**Try it**
Set down exactly the lines running from the one with "You are a GUI" to the last line of the listing below, both included, and skip every picture.

**Materials provided**
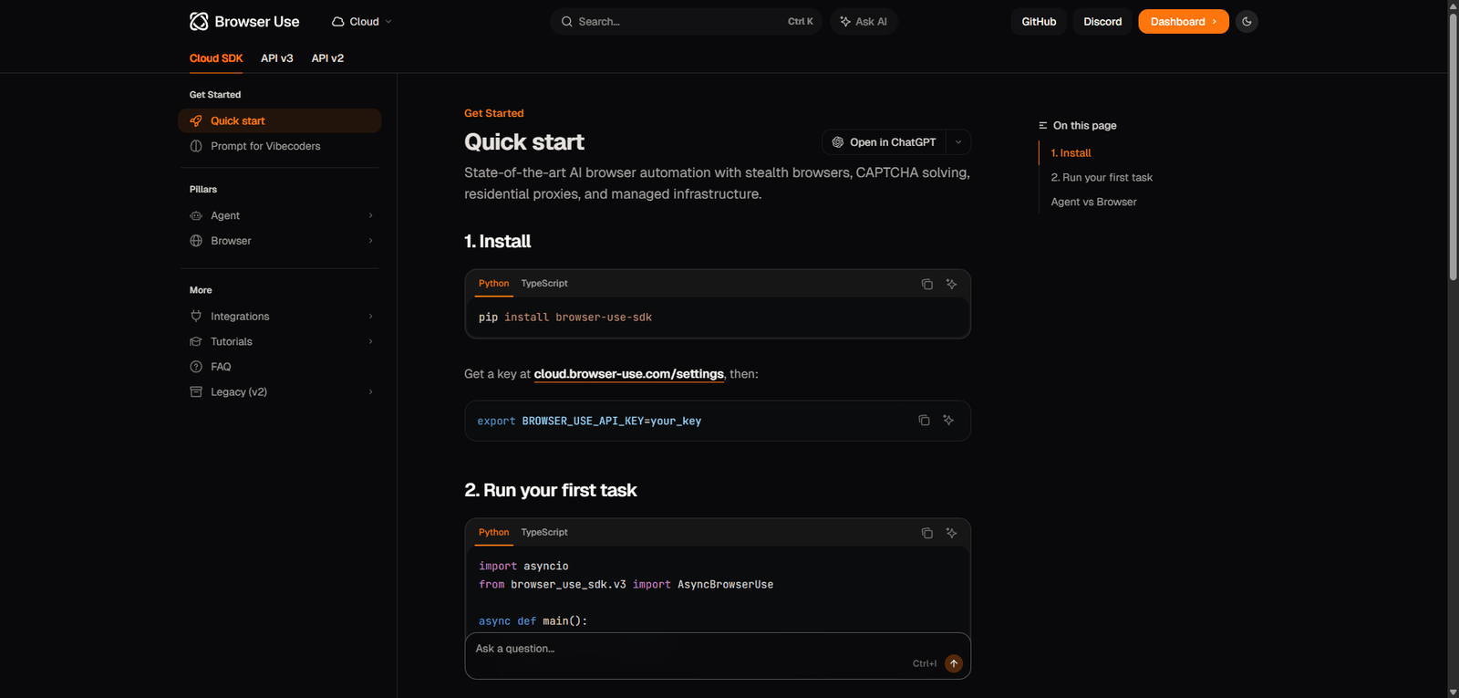
Task: Click the Browser Use logo icon
Action: pos(199,21)
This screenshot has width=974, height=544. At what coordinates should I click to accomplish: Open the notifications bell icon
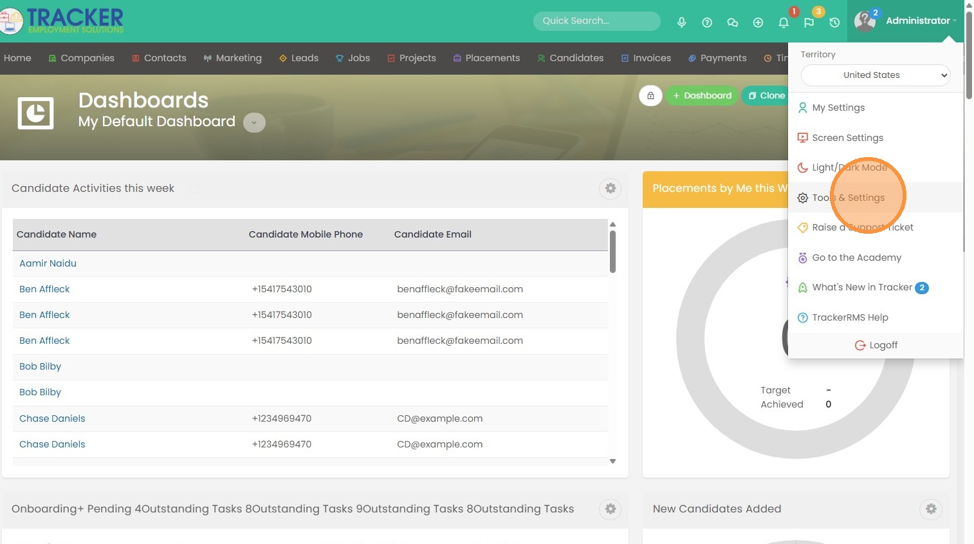tap(783, 23)
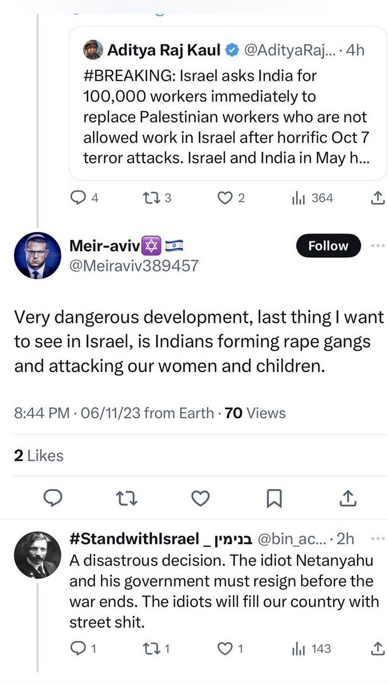This screenshot has width=388, height=685.
Task: Open #StandwithIsrael user's avatar
Action: pos(37,553)
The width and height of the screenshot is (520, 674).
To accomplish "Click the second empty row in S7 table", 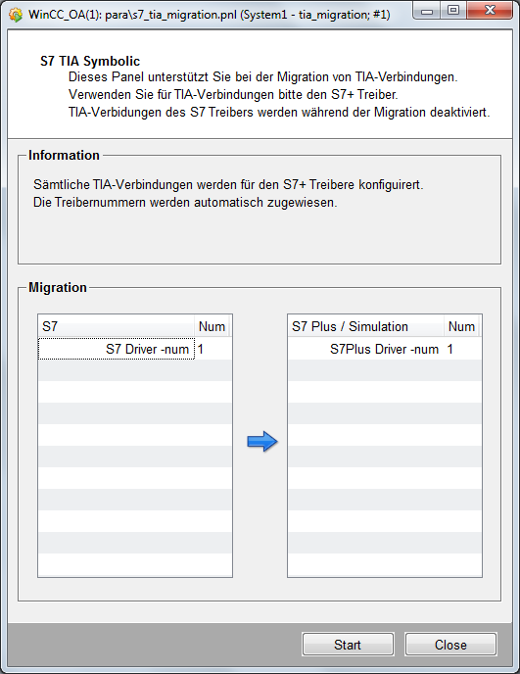I will tap(135, 392).

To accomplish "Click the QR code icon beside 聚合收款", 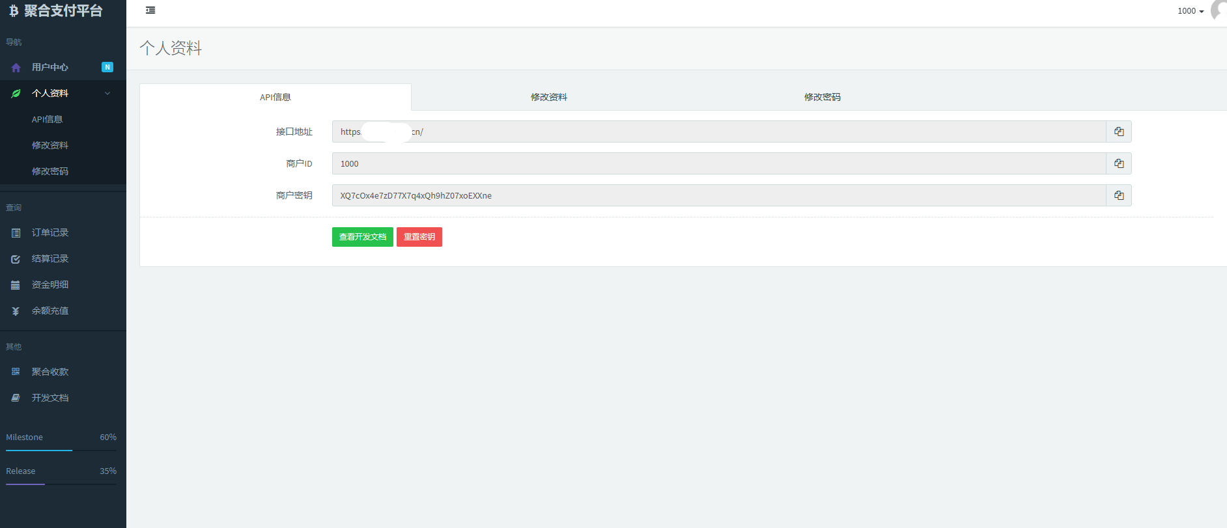I will tap(16, 372).
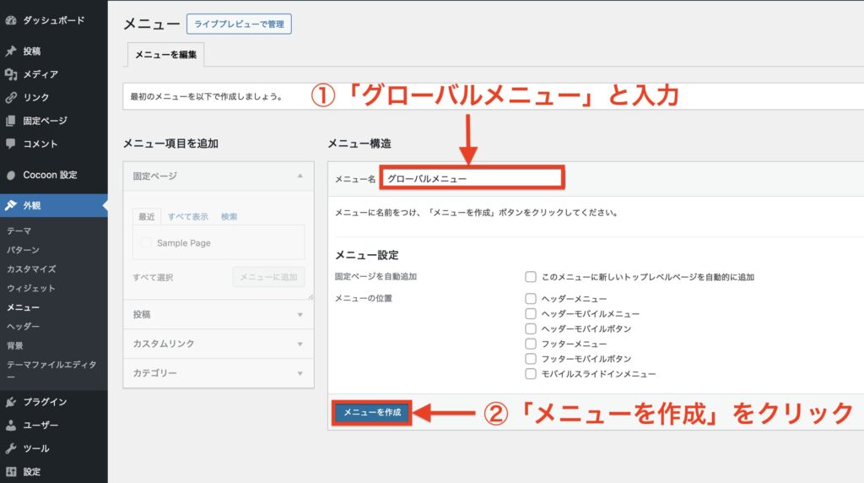The height and width of the screenshot is (483, 864).
Task: Tick the フッターメニュー location checkbox
Action: pos(531,344)
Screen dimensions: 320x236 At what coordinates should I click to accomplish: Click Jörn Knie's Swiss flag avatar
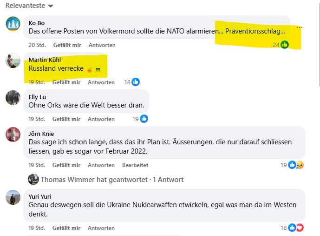[x=13, y=135]
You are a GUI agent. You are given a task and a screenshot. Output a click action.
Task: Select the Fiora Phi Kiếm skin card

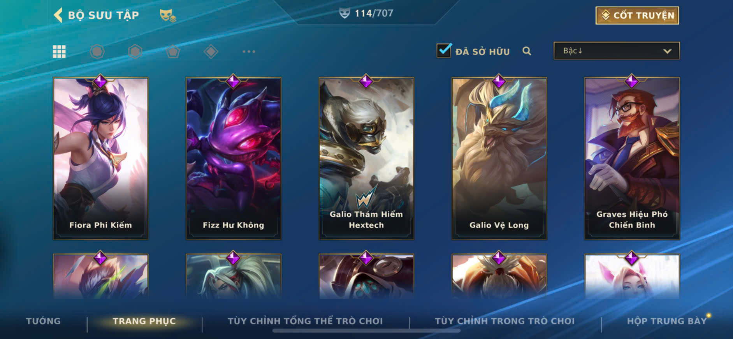[101, 158]
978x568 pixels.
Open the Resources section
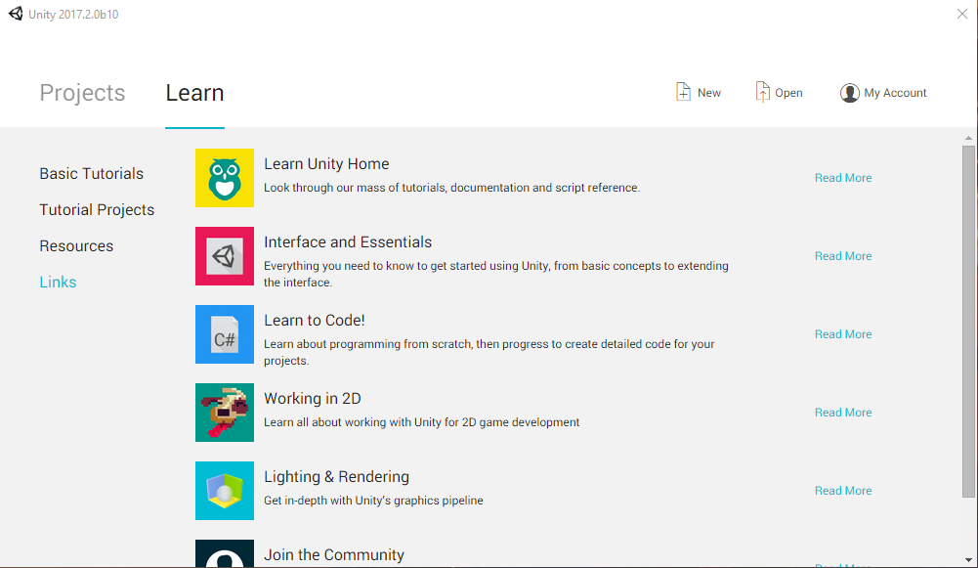[76, 245]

**Answer to this problem**
You are a GUI agent. You are given a task and a screenshot. Output a click action.
Task: Select the Fiora Phi Kiếm skin card

[101, 158]
978x568 pixels.
Open the Resources section
[76, 245]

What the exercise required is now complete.